Saturday, November 7, 2009

We're not meant to kill

I just read that in World War 2, 80% of soldiers didn't shoot at the enemy. (In the excellent book How We Decide.)

Only 20% of our soldiers were able to overcome their natural instinct to not hurt another person, and shoot. I think that's excellent. It impresses me greatly that so many people, honorable people who wanted to serve their country, still couldn't bring themselves to harm another person.

The book goes on to describe how the Army saw this as a problem, and set about designing conditioning that would overcome our basic instincts of humanity. By the Korean war, they got 55 percent of soldiers to shoot. In Vietnam, the number reached 90 percent.

I believe this is a big part of why our veterans come back from war so much more damaged now than in the past. PTSD and the other mental damage our soldiers receive comes from overriding the basic human instinct to not kill another person.

It seems ridiculous to advocate for a military that's inefficient, where we have people whose job it is to kill who can't or don't. Obviously, as a hippy, I favor increased diplomacy and work to find peaceful solutions to conflicts so the military doesn't have to kill anyone.

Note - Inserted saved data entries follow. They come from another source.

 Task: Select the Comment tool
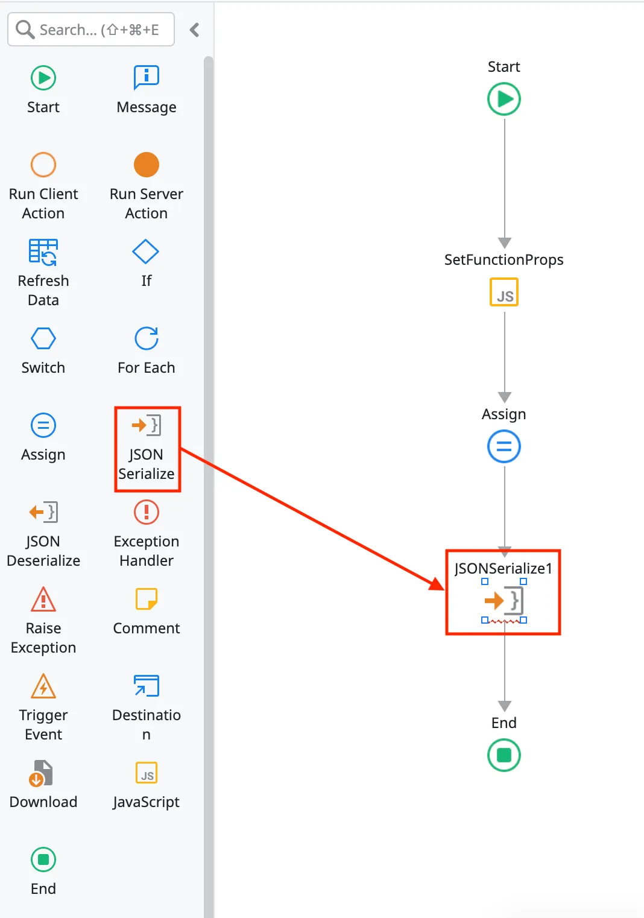pos(145,599)
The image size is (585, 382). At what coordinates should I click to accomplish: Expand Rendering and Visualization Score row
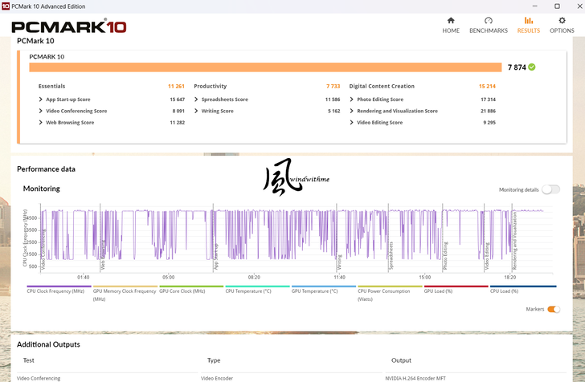point(352,111)
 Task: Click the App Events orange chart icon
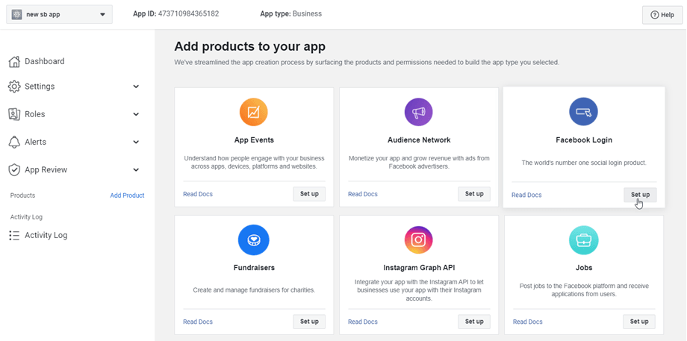click(x=254, y=113)
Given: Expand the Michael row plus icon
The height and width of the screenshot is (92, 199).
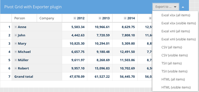Looking at the screenshot, I should point(16,52).
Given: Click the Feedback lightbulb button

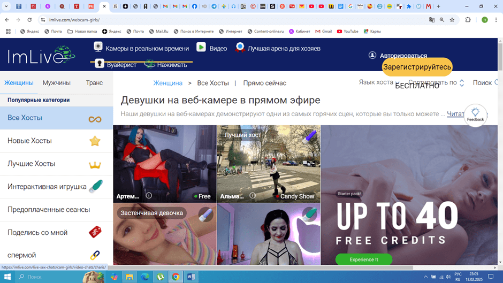Looking at the screenshot, I should coord(475,115).
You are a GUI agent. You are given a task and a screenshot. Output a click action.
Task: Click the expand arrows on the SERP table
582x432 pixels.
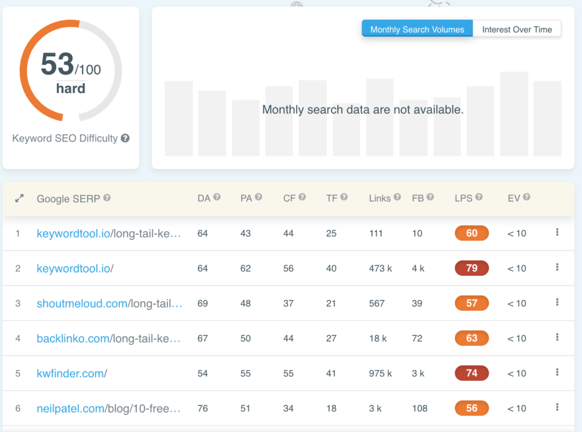(19, 198)
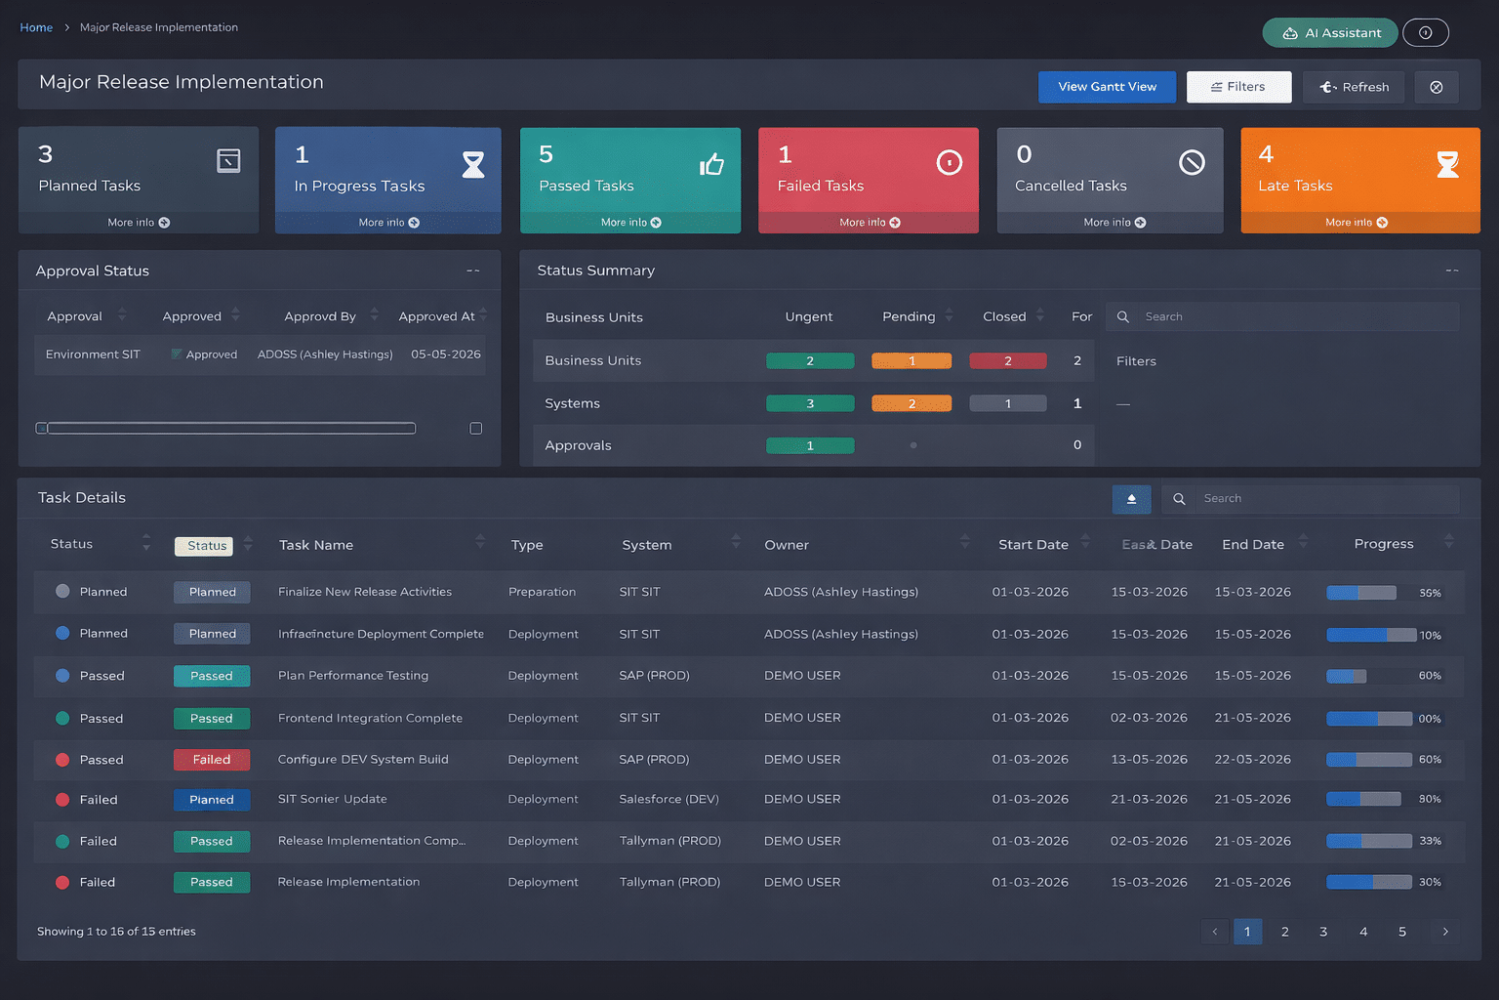This screenshot has width=1499, height=1000.
Task: Click the thumbs-up icon on Passed Tasks card
Action: (711, 164)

But I think more than that, I'm intrigued by the fact that 20% of soldiers were able to fire in the past. And my impression is that the returning veterans were more able to reenter society successfully then. There are lots of complicating factors - differing political support for the different wars, new medical technology to help badly wounded soldiers survive - but I think the military's ruthless efficiency at "helping" our soldiers become ruthless has a real cost that must be weighed and noted. Our soldiers lose a part of their souls in their training. I'm not sure the nature of the debt, but we owe them something for that.